Your objective -
Lines from the one containing "Task: View the" through the last line of the records below need to be repeated exactly; nothing else, and no pictures.
------------------------------------------------------------------------
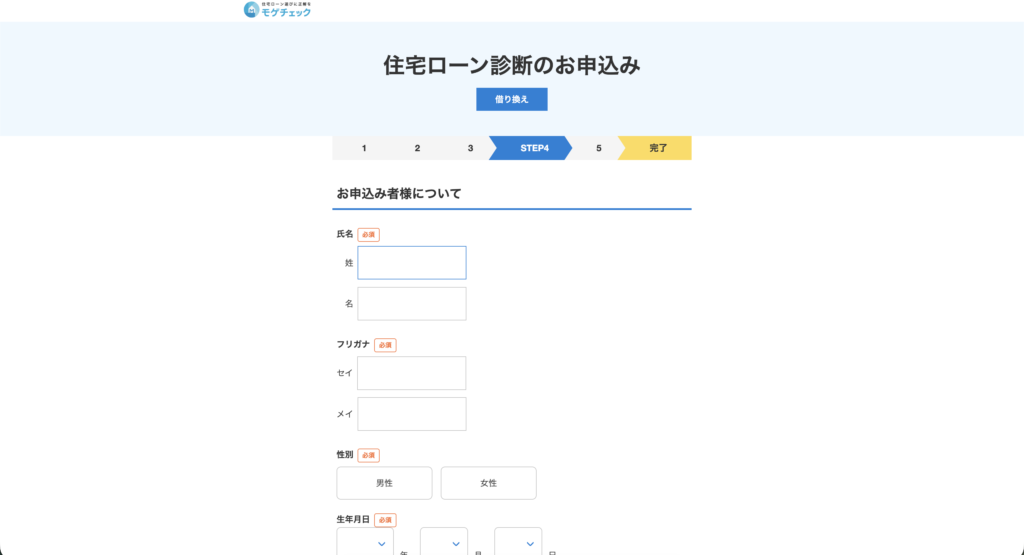Screen dimensions: 1024x555
Task: Focus the 姓 (last name) input field
Action: [411, 263]
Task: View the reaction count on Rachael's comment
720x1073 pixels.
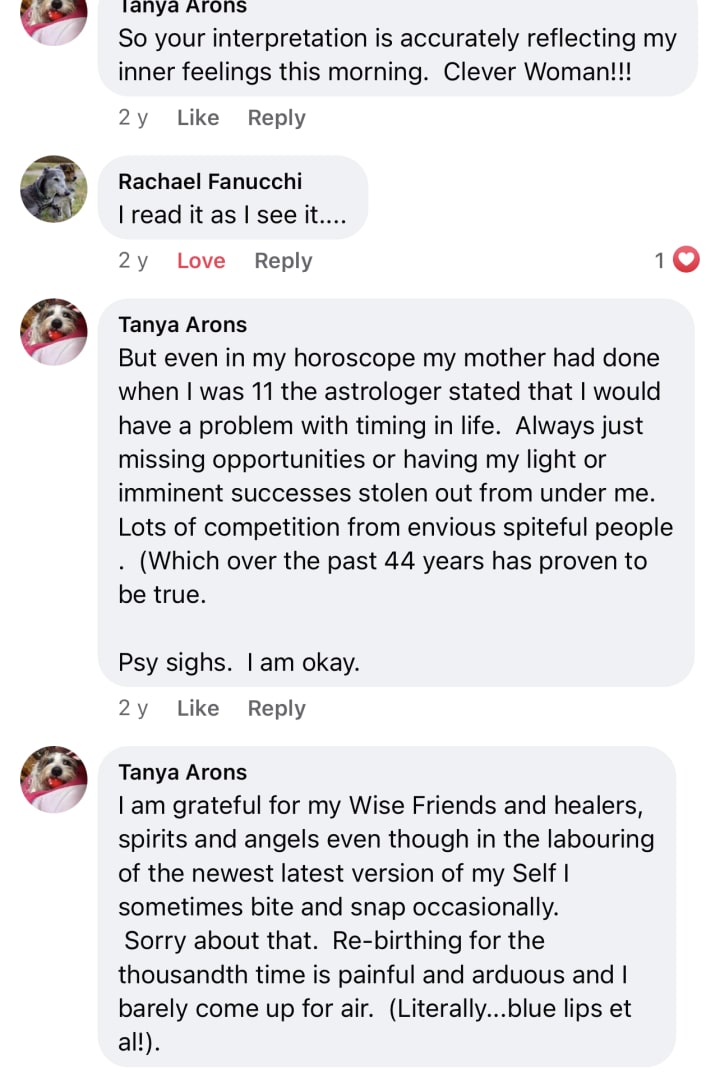Action: pos(659,261)
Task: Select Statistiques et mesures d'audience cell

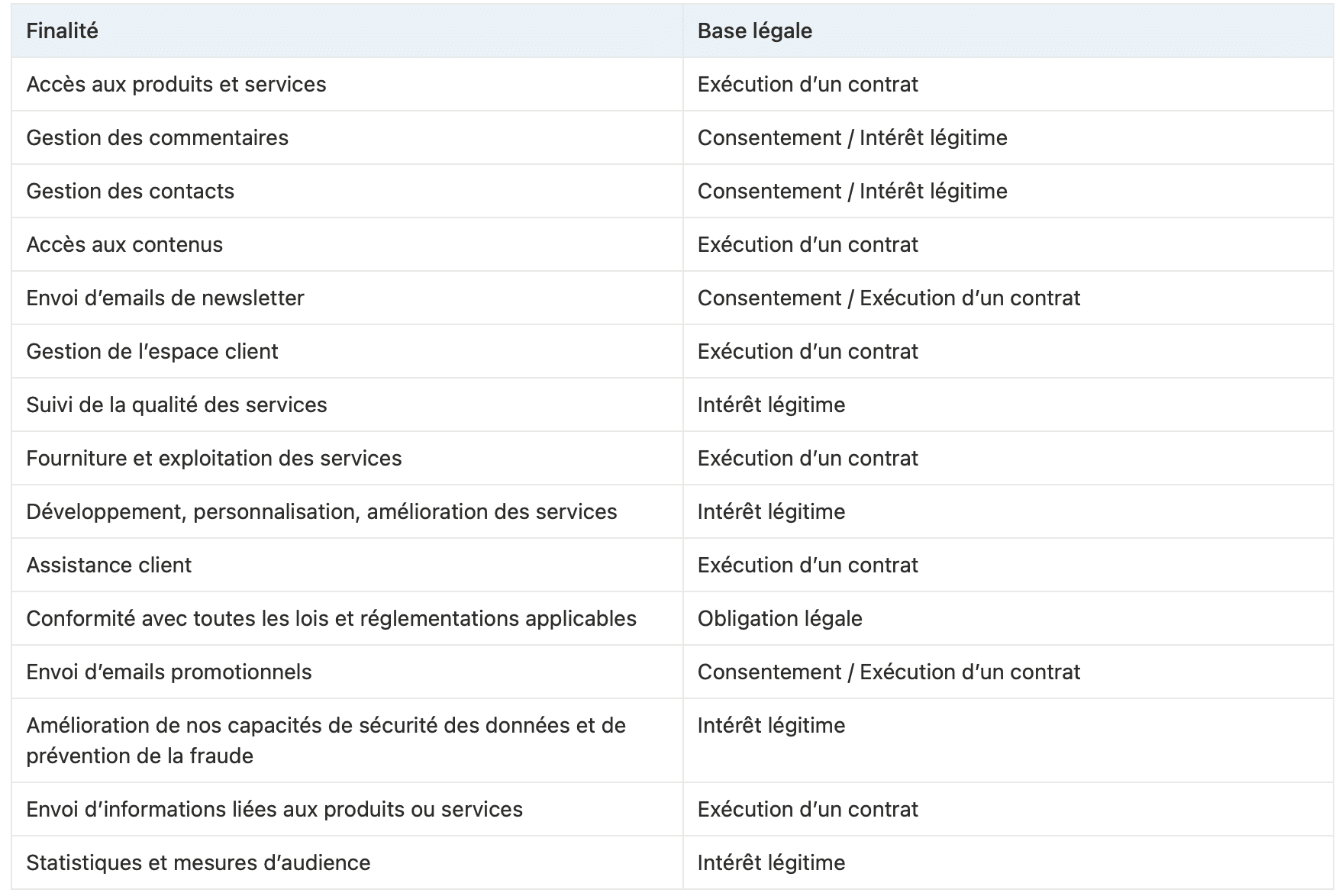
------------------------------------------------------------------------
Answer below -
Task: View the reaction count on Rachael's comment
720x1073 pixels.
Action: pos(659,261)
Task: Select Statistiques et mesures d'audience cell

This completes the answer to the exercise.